#### Task details
From the records that follow, copy every line that contains the word "computer".

[Dataset entries]
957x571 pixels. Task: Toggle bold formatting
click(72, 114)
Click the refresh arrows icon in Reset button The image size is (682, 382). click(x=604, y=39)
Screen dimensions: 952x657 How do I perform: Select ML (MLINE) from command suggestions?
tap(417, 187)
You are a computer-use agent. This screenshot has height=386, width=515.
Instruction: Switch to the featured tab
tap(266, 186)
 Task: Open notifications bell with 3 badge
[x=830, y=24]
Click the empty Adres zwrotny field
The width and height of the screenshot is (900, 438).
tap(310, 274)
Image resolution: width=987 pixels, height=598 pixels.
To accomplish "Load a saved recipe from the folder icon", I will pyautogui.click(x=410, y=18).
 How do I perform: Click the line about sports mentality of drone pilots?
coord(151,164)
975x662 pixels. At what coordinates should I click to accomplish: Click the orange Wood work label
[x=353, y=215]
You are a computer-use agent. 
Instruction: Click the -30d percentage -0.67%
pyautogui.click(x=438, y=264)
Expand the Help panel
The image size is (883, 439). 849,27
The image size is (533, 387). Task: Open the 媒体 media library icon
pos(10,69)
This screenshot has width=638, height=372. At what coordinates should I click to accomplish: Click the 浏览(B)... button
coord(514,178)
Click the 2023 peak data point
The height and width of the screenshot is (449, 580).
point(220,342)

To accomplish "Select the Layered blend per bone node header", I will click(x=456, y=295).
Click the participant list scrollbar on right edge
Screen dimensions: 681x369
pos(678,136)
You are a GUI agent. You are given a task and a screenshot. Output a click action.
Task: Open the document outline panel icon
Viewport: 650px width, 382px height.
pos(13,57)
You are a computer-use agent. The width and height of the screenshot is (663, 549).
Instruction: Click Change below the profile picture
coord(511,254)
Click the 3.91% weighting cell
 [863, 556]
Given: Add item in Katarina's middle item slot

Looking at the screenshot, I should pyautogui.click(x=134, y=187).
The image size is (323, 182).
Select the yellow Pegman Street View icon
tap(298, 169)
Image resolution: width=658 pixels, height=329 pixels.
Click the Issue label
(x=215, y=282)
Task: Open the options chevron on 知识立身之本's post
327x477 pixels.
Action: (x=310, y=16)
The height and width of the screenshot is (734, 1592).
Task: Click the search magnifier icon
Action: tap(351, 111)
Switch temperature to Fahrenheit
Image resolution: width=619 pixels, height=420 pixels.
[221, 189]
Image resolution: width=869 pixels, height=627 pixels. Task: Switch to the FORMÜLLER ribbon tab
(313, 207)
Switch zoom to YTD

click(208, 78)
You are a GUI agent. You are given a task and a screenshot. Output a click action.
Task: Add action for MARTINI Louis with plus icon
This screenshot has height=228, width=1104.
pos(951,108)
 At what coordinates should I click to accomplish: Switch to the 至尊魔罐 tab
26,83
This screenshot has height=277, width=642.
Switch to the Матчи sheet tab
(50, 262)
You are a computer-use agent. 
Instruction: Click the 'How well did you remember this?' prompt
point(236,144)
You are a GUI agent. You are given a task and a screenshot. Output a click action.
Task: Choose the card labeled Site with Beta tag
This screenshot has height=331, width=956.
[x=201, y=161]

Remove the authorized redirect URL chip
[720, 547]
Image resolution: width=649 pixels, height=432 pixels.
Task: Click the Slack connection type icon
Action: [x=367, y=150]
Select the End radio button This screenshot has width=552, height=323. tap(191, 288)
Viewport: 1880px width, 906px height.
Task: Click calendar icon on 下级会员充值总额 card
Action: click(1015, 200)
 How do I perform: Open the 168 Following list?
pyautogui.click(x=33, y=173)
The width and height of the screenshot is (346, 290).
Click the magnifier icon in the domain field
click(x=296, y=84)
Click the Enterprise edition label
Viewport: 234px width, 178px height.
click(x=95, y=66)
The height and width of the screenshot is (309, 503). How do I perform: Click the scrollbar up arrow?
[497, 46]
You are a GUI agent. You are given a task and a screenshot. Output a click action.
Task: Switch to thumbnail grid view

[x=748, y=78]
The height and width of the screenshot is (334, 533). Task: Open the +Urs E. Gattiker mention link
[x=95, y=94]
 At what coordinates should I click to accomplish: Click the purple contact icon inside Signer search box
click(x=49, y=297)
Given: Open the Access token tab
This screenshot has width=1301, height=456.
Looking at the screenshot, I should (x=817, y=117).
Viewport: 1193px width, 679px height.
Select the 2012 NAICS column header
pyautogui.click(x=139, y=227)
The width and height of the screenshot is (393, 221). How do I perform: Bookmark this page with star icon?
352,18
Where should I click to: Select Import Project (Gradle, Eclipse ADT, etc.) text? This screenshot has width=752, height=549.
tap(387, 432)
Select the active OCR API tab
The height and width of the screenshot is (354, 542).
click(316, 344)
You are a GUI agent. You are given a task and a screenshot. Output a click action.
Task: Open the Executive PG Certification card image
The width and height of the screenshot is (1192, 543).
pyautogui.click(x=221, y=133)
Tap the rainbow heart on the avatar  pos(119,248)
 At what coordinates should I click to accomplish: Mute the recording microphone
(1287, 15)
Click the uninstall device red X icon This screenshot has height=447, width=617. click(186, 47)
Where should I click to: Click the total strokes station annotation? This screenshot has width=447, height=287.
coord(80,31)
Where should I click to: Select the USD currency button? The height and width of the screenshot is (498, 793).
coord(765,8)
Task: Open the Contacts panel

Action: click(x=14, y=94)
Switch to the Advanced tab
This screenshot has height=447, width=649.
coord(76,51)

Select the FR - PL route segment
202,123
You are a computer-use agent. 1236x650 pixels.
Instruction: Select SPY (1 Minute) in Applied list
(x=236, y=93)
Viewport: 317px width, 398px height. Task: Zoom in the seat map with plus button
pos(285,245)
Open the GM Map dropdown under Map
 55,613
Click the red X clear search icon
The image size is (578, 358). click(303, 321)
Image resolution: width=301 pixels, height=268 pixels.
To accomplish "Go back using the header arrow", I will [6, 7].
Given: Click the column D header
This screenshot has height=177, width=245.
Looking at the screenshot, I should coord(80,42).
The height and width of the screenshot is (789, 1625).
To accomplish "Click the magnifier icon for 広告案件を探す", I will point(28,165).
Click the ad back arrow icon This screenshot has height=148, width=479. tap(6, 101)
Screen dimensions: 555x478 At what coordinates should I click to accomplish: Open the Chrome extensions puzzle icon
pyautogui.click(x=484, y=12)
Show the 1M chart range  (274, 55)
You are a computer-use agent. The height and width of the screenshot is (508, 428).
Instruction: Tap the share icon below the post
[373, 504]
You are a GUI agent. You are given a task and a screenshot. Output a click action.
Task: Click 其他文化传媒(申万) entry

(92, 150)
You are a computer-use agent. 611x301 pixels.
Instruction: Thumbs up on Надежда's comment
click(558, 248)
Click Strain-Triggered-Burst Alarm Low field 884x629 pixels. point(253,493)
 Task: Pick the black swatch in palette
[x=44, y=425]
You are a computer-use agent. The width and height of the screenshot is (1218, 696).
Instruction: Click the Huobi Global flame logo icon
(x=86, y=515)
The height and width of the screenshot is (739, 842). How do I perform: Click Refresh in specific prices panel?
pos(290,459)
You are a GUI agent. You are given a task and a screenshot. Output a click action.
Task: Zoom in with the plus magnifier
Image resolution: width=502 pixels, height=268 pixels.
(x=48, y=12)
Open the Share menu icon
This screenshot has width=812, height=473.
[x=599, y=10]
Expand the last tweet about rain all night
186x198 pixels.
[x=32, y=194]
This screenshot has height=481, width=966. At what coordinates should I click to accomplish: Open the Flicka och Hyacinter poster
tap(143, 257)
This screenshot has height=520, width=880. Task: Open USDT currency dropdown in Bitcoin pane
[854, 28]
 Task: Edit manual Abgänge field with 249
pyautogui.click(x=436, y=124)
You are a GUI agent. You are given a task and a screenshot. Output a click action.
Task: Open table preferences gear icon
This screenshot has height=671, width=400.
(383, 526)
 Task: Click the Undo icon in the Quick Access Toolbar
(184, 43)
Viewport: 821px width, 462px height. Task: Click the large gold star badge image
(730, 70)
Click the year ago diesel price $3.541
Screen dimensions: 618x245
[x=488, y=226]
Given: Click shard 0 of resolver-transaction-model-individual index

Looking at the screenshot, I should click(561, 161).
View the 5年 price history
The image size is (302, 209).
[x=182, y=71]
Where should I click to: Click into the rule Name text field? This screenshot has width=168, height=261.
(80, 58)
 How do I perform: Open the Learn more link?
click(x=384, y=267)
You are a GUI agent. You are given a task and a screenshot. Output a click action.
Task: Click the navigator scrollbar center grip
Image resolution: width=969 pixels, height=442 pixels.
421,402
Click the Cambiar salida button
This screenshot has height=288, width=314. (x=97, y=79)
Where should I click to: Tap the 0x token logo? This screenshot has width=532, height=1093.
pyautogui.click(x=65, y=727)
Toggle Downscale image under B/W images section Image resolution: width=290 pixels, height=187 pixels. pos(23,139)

#### Output for this exercise
You are a computer-use agent. This screenshot has height=386, width=515.
You are a computer-use agent. 
You are a computer-use agent. The width and height of the screenshot is (663, 549).
You are a computer-use agent. 
You are a computer-use agent. 1236x650 pixels.
You are a computer-use agent. The height and width of the screenshot is (508, 428).
You are a computer-use agent. 611x301 pixels.
You are a computer-use agent. The width and height of the screenshot is (1218, 696).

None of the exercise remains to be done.